**Exercise instructions:** Extract, from the records beneath this instruction, each line that contains the word "will".

#### Input ####

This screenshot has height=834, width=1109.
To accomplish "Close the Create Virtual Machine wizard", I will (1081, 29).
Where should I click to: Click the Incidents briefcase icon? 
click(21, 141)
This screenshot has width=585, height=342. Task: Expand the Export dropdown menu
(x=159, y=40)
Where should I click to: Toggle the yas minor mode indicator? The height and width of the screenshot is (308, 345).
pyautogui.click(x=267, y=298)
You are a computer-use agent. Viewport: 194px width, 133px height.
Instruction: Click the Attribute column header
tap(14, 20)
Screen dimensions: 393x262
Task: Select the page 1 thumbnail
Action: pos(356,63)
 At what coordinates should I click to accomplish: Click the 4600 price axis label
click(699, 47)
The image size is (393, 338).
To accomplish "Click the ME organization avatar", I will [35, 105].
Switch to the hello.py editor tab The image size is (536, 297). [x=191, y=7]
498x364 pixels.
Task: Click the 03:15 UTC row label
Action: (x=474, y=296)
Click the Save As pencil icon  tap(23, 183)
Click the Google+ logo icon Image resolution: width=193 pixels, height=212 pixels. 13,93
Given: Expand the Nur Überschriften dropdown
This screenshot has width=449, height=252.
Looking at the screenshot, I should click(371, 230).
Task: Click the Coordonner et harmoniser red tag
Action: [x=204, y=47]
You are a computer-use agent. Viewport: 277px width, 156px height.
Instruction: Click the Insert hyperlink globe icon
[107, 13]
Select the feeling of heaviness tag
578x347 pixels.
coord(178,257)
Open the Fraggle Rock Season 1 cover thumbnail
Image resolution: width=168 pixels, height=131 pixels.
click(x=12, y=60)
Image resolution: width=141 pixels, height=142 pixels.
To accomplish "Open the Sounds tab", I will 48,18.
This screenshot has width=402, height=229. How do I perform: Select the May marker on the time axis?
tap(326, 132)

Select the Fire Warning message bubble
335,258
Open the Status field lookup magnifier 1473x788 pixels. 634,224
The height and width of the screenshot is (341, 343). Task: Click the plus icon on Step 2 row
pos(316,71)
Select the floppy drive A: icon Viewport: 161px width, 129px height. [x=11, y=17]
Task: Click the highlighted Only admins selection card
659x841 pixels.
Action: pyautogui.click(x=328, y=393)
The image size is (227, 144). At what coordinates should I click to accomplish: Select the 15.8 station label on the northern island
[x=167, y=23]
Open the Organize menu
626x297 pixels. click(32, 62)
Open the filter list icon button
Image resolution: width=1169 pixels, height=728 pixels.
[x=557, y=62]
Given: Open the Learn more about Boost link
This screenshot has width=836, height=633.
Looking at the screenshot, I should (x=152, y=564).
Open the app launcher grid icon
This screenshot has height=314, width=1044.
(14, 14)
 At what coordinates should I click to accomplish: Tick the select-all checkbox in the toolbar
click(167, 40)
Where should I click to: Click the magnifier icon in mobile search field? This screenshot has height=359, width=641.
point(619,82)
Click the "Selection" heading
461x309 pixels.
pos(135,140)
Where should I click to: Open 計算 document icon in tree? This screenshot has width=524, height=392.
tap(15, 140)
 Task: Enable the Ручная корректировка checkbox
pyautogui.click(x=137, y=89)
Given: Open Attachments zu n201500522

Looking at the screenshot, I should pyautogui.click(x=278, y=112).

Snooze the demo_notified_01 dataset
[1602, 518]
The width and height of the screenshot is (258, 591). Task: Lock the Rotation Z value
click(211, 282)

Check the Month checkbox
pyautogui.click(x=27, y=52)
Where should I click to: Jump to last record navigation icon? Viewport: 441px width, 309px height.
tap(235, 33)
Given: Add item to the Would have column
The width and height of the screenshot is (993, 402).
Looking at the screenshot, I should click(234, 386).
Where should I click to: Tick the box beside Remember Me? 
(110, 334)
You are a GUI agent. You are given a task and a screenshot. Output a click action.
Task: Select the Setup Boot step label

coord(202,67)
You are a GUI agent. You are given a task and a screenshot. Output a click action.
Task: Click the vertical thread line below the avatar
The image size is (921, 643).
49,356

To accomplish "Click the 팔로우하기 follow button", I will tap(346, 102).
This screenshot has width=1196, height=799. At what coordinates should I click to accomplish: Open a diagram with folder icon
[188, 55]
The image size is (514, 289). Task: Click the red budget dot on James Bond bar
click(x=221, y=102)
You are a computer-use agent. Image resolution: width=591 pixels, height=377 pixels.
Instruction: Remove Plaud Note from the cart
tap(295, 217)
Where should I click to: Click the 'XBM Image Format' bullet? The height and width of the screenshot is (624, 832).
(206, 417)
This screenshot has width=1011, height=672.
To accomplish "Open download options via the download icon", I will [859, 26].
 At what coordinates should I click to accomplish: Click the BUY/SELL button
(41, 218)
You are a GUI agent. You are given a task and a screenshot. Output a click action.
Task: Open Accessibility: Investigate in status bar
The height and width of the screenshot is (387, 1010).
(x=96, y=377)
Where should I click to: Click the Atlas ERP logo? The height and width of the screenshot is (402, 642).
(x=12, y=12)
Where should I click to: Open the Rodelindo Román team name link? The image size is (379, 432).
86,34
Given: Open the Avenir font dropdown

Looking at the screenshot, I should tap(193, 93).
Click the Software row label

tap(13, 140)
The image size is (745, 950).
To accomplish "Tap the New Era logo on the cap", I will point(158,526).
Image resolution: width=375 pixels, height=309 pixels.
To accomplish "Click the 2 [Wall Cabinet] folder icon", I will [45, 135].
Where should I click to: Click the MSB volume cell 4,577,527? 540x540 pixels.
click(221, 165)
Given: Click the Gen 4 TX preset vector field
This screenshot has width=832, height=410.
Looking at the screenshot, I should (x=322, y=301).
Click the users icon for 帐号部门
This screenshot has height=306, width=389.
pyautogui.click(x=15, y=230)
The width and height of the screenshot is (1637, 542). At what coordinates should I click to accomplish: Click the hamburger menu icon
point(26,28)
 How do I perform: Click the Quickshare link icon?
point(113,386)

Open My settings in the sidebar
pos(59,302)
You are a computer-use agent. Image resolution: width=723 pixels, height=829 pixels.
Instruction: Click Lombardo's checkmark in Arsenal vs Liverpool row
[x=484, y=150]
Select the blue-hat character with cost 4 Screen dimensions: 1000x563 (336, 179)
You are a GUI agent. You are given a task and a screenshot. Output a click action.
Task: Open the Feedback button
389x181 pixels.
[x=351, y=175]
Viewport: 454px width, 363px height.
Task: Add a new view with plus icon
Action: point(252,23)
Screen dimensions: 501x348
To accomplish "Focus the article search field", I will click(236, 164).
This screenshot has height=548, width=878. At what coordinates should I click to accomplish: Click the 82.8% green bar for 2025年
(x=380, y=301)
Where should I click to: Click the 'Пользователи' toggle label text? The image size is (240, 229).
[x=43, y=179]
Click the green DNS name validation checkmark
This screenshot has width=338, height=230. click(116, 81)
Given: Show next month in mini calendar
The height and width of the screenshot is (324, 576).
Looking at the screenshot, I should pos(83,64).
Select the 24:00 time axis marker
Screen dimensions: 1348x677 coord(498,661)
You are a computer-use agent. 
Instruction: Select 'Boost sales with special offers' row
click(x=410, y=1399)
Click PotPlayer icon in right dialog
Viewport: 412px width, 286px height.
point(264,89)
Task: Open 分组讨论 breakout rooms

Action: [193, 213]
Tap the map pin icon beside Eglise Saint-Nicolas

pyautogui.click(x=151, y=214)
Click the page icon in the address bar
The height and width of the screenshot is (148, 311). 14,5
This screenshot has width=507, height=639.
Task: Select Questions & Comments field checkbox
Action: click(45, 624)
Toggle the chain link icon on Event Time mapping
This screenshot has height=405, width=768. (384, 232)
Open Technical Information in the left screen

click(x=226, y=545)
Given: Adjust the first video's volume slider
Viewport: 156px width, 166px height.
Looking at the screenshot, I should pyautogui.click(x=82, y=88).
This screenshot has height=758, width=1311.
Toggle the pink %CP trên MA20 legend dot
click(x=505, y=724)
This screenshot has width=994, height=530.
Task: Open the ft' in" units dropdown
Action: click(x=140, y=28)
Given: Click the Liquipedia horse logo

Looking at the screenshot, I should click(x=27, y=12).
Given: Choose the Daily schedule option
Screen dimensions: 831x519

####

**Answer to the exercise:**
To accomplish "Close the Create Virtual Machine wizard", I will (1081, 29).
To accomplish "Click the ME organization avatar", I will [35, 105].
To accomplish "Open the Sounds tab", I will 48,18.
To accomplish "Click the 팔로우하기 follow button", I will tap(346, 102).
To accomplish "Open download options via the download icon", I will [859, 26].
To accomplish "Tap the New Era logo on the cap", I will point(158,526).
To accomplish "Click the 2 [Wall Cabinet] folder icon", I will [45, 135].
To accomplish "Focus the article search field", I will click(236, 164).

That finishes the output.